Another approach that comes to mind is applying a binomial test. I did it this way:

 stats.binom_test(1500, store.answered.sum(), 0.0233, alternative = 'two-sided')  
# 1500 observed amount, store.answered.sum() - sum over all observations, 0.0233 - expected frequency of that label 

P_value = 0.00023472778370252812. The result is better, because we don't want to reject null hypothesis. However here is another point, that we have to keep in mind:

One of the underlying assumptions is that all observations are drawn
independently from the same distribution. This will not hold if there
is correlation within a store or heterogeneity in the
probabilities/distribution. In those cases the variance assumption of
the multinomial/binomial/Poisson model would not hold and we get
either under or over dispersion

Generally I can make such an assumption, but I'm not sure.

So my question is, how can we check that data distribution within these data sets are the same? My final goal is to check that the second smaller data set is not shifted (English term may be different) to the bigger original one.

Best Answer

Tests for equivalence test the null hypothesis that quantities are different by a threshold of relevance—the smallest value that researchers, or regulators in the case of, for example, the FDA, consider to be meaningful—and rejection of this null hypothesis is to conclude that the quantities are equivalent within the bounds of the relevance threshold.1

One form of equivalence tests is the two one-sided tests (TOST) approach, where (typically) two one-sided t or z tests are constructed around the relevance threshold in the upper and lower directions… rejecting both one-sided tests implies that the true value ought to be inferred to lying within the equivalence range. However, TOST, why relatively straightforward to compute, and widely used, ignores an accurate accounting of power to reject by ignoring the non-centrality parameters that come into play in their test statistics. By contrast uniformly most powerful (UMP) tests for equivalence account for such, and provide optimal statistical power to reject equivalence null hypotheses.

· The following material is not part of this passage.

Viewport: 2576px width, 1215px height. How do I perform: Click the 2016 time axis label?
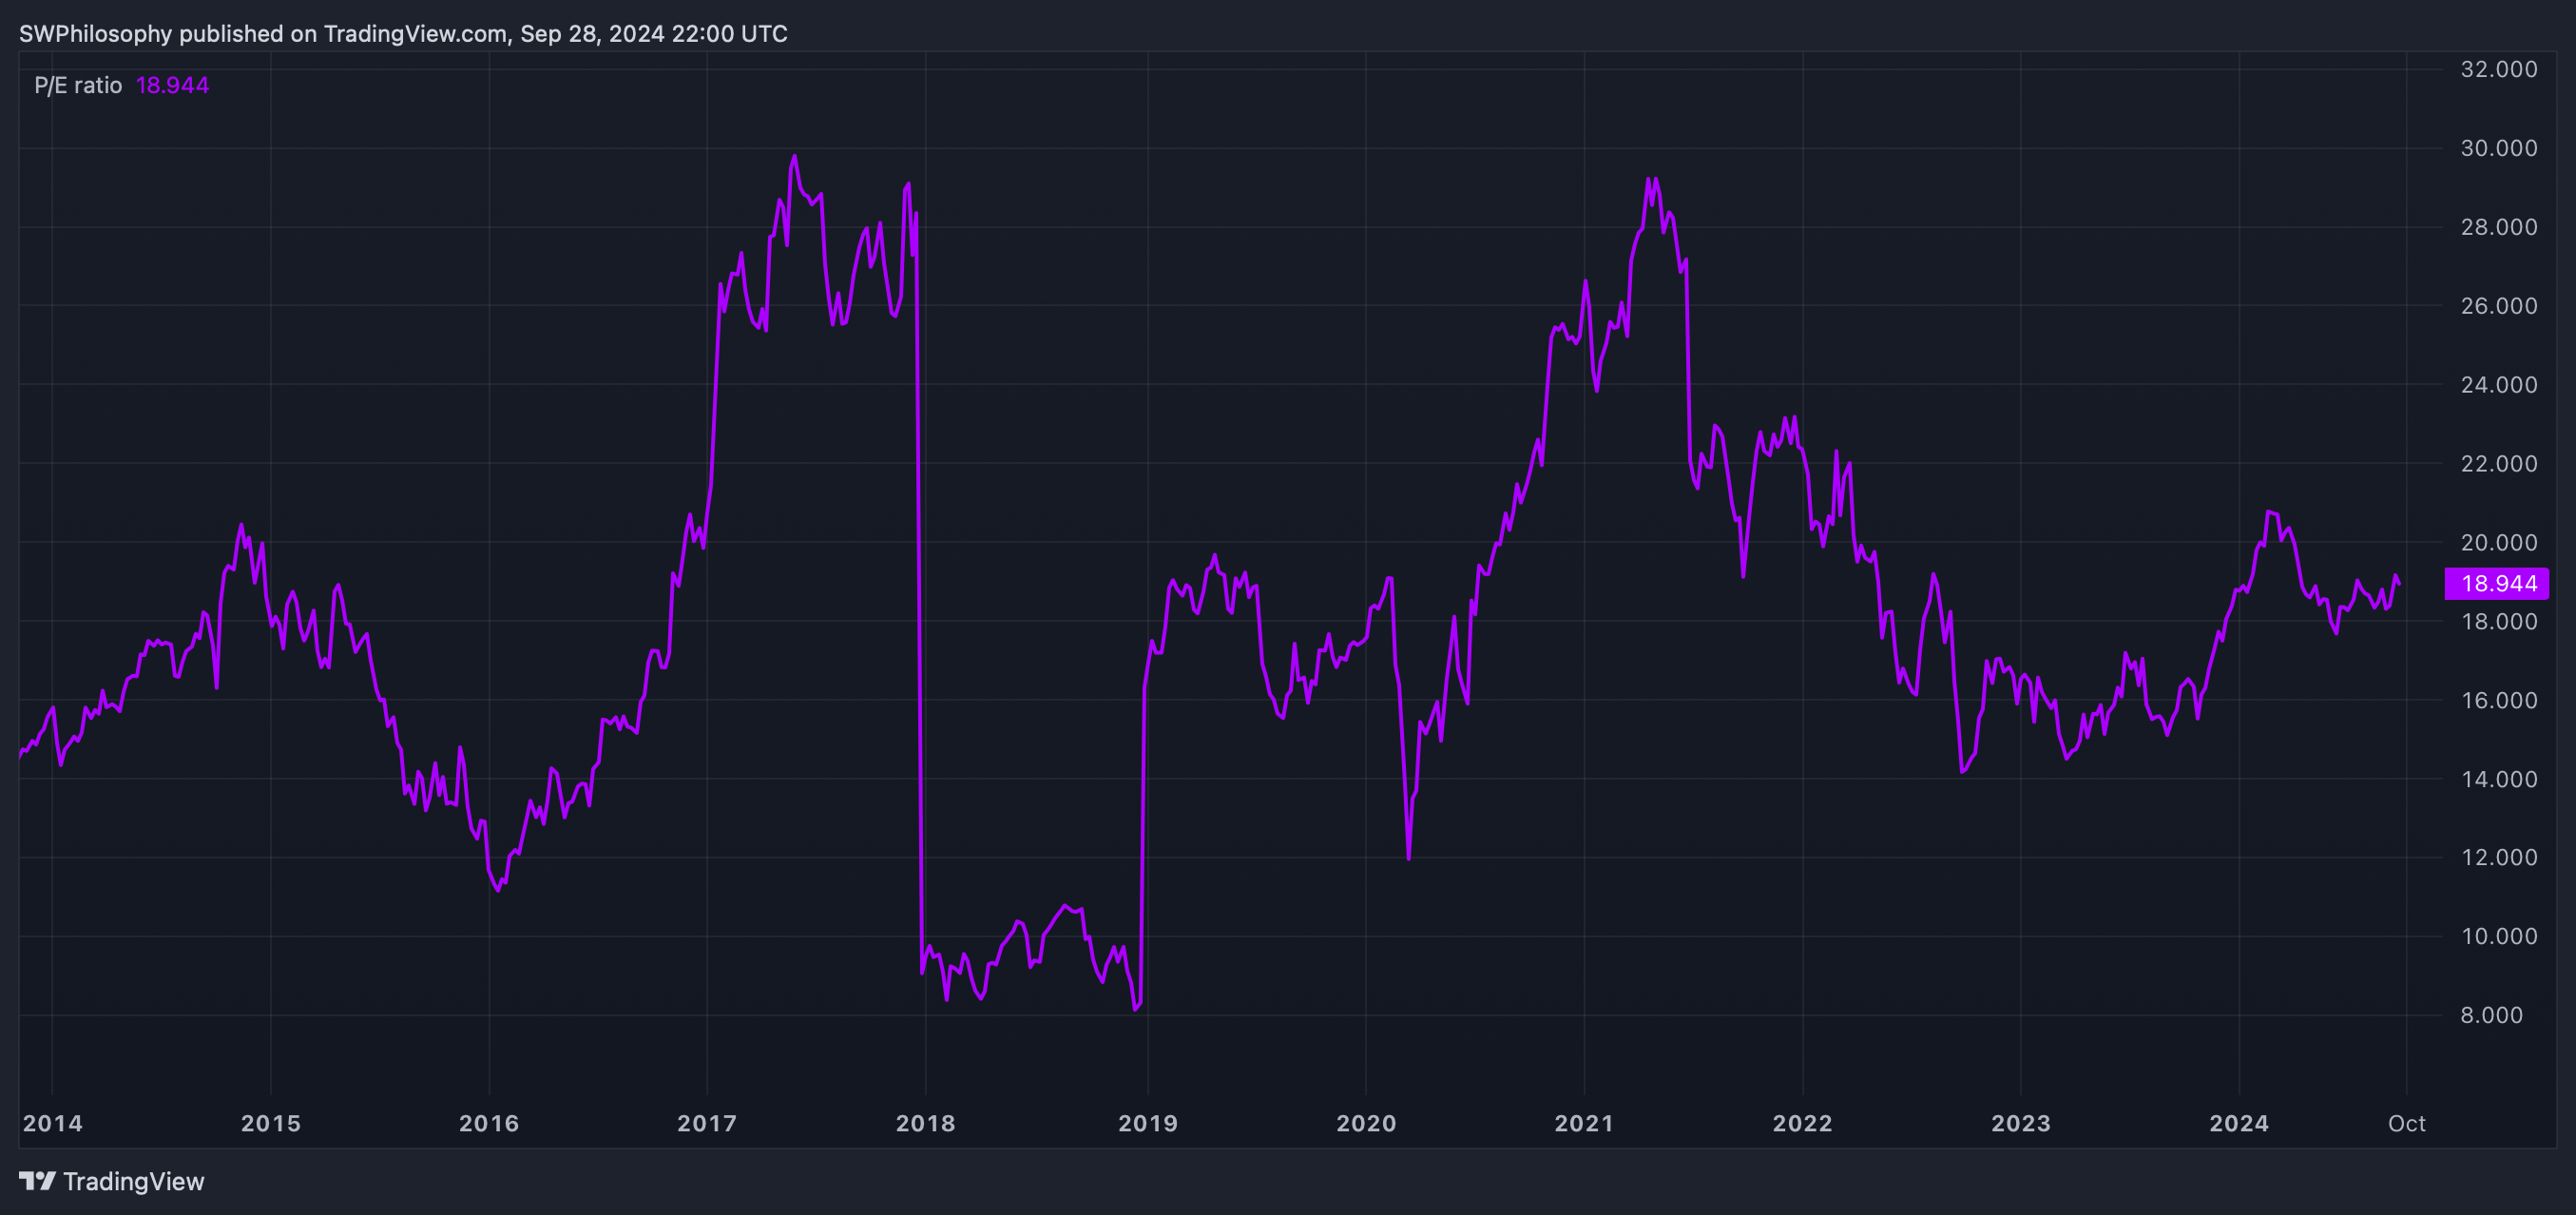[489, 1123]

Chapter 9, section 9.2 of Welleck's Testing Statistical Hypotheses Of Equivalence And Noninferiority, Second Edition provides a uniformly most powerful test for equivalence for contingency table $\chi^{2}$ tests (or, test for 'collapsability' as the contingency table equivalence testing literature has it). The math for constructing the UMP contingency table test statistic is a tad hairy (by which I mean I haven't learned it yet :), but Welleck includes an R macro for the test and an example application.

Finally, I will note that only testing for difference, or only testing for equivalence implies—without explicit a priori power analysis and justification of minimum relevant effect size—committing to confirmation bias by privileging the direction of evidence/burden of proof. A savvy way to counter that commitment in a frequentist analytic context is to conduct both tests for relevance and tests for equivalence, and draw conclusions accordingly (see the [tost] tag info page for more details on this point).

1 Relevance thresholds can be asymmetric: closer to 'no difference' in one direction than the other.